● **BRIEF**: Give the listing again character for character, but drop the images.

● **DATA FOR THE TASK**:

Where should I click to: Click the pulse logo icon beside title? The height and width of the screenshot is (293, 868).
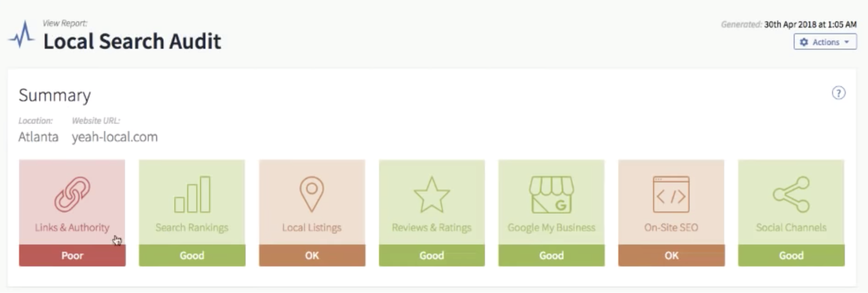tap(22, 35)
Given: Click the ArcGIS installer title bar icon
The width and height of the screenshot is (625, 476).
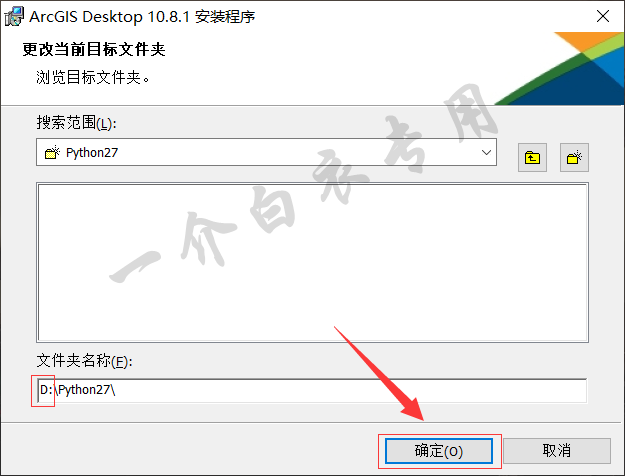Looking at the screenshot, I should coord(14,16).
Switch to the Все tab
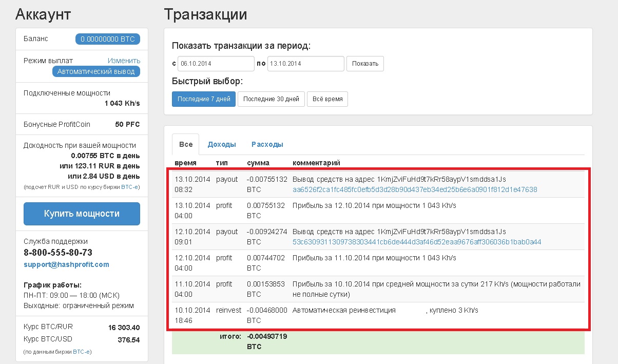Screen dimensions: 618x364 (186, 144)
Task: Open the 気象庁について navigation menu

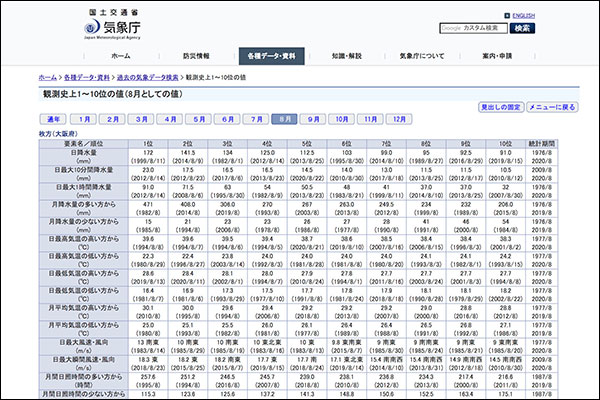Action: [x=421, y=57]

● **REPLY**:
Where should I click to: Click the pulse logo icon beside title? The height and width of the screenshot is (293, 868).
tap(22, 35)
Given: Click the ArcGIS installer title bar icon
The width and height of the screenshot is (625, 476).
Looking at the screenshot, I should coord(14,16).
Switch to the Все tab
Screen dimensions: 618x364 (186, 144)
Task: Open the 気象庁について navigation menu

Action: [x=421, y=57]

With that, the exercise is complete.